Greetings fin seekers!!! Happy November to you all. Well, yeterday was quite a day. Arrived at Salt Pond's at 5:15AM with intentions of going out on the Big Minnow. The starter needed replacing and so after some time we tried to fire her up, but no go. So, after several hours of trouble shooting, a few trips to the store, and a couple of mechanics later; still no fire. So, the fellas will be working on her today, and I hope they are successful as we want to fish Monday(offshore).... Well, I ran my buddy back to Williamsburg for work and then headed back down to VA Beach with Den to go out in his ride. Loaded up and headed for the 4th island. We anchored up over the tube at the S end of the 4th, and started dunking chunks of Blue crab. Well, I have never Tog fished before, but it wasn't long before Den was hooked up. The first fish spit the hook at the boat, but the next fella wasn't so lucky. Landed him, and then after donating some crab to the little pickers, I finally 'Hooked Up'!!! In the boat came my 1st ever Tog at 16 1/4"... Great fighting fish, and an impressive adversary. We landed 1 more at 18" and several 'Toads' as well. We ran out of bait, and the tide was starting to do it's thing, so we motored over to a spot near the 3rd. Anchored up there and started the casting gig to little success. Dropped down the 3-way's too, but only a slow pick of smaller fish. No birds to speak of, nice outgoing tide, and few fish being marked. We fished that area hard and ended with our limit of fish from 20"-26". The 26"came on a Pinfish 3" Storm bait bounced on the bottom. had to endure a few bozo's out there. These folks anchored up nearby and started casting AT our boat. There were several close calls, but after a bit, they picked up and moved; Thankfully!
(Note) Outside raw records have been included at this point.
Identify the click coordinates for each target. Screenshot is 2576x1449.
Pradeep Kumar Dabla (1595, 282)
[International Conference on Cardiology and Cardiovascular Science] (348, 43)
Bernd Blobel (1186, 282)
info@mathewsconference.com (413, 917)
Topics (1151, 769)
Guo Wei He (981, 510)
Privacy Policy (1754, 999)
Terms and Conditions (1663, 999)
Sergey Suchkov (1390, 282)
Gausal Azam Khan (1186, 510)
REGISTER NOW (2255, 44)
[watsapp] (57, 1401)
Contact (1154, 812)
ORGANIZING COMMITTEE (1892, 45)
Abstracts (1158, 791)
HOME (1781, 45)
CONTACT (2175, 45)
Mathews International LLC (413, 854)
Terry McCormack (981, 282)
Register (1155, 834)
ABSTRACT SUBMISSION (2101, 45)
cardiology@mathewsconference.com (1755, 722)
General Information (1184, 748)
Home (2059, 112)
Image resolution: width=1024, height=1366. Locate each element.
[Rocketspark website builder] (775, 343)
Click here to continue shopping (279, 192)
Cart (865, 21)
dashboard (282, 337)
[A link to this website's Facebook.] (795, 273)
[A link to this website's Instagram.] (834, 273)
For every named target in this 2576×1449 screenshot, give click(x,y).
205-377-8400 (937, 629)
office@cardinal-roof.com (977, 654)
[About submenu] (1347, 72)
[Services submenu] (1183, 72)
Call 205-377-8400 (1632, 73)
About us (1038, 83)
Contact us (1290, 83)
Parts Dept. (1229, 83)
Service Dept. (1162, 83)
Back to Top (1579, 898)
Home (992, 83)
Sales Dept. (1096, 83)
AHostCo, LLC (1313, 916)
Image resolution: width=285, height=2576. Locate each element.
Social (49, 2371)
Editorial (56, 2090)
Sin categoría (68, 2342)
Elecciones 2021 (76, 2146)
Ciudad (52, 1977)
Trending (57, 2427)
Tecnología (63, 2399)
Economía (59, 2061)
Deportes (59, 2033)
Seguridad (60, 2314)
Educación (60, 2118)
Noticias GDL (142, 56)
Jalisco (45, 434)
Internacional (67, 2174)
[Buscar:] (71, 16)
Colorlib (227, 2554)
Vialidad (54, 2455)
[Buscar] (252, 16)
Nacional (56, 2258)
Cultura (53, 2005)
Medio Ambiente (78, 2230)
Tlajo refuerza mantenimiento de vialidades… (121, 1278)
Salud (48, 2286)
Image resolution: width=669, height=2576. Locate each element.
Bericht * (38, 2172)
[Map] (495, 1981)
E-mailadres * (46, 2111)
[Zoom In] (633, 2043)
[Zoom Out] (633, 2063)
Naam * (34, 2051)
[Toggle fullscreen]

I thought it was gonna get ugly. So, time oozed by and the tide faded. We called it a day and ran in at good speed in the calm conditions. Didn't see any Aurora Borealis light shows, but the sunset was pretty amazing. Also, there were 2 police boats, and 2 police cars working the area between the 3rd and 4th. We saw them talk with several folks, but seemingly there were no troubles. I just can't imagine those fellas had nowhere better to be on Halloween then to bother fisherman. But, there they were. 
So, my Tog cherry was popped and it was a nice way to spend the end of 10/ 03.... Thanks to Den for showing me the ropes on Tog fishing. Good stuff!!! We'll be giving it a go again REAL soon. Until then folks... Fish on.......... 



--------------------------------------------------------------------------------
Laughing so hard, the devil gets scared.... 

Zigh 
><((((*>


----------



## Kajun (Jul 13, 2003)

nice night!...i might be going out tonight to CBBT.....what size hooks ya using for tog?? never caught a tog ,heard they were good eating.


----------